I can't be totally sure, but I don't recall anyone ever complaining about the name of Heaven and Hell. Of course, it's possible that his was because people were more preoccupied with the other reasons to be outraged at the club, such as the drug-use, under-age binge drinking and casual violence. But perhaps it was because the early-2000s, when Heaven and Hell was the place to be in our particular corner of post-industrial Lancashire, were simpler times.
For now, across the Pennines, controversy has broken out in Wakefield over the opening of a nightclub named "Religion", which plans to nights with names like "Friday Salvation" and "Monday Mass". Some of the town's residents, reports the Yorkshire Post, are outraged, and the Bishop of Wakefield, Stephen Platten has weighed in on the issue:
“Some of the names of the events are insensitive and inappropriate. Religion is about taking life seriously. Would people have been amused if they’d called it health, which is an equally serious topic, and named some of the rooms A&E and gynaecology?
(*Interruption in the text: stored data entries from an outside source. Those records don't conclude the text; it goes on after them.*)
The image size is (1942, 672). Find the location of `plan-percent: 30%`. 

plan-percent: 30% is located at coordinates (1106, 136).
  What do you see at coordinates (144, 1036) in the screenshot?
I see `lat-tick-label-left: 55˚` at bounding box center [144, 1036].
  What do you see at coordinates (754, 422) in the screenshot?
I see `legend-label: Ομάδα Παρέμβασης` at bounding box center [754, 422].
If any other aspect of people’s lives was taken and trivialised in this way I think people would be upset. In particular, in this case, it affects Christian people.”Of course, you could argue that the Bishop's words suggest religion is about taking life too seriously (or devising bizarre analogies, for that matter). And his arguments certainly don't wash with the club's owners, Leisure 99, who defended their new venue's name:
“The definition of the word religion is a pursuit or interest followed with great devotion, which is what partygoers in the city are doing. We chose the term Resurrection for a Friday night, because the night-time economy’s suffering and we’re hoping to revive and revitalise it, as its definition suggests. The same is true of Salvation, and the word Mass was chosen because it’s a massive Monday night of massive music.”While it's tempting to end this post by complimenting the unassailable rationale behind "Monday Mass", it's worth noting that some of those objecting to the club have suggested that the owners would not have dared co-opt Muslim terms in such sacrilegious fashion. Indeed, while defending the rights of the club owners to commit blasphemy, Sean Gabb of the Libertarian Alliance pointed out to the Yorkshire Post "the club might be living under police protection had they been promoting club nights called Jihad or Ramadan".
Perhaps so. But thinking back to some of the incidents I witnessed in the halcyon days of Heaven and Hell, I have to say that "Jihad" might have been an entirely appropriate name for a night at that particular venue.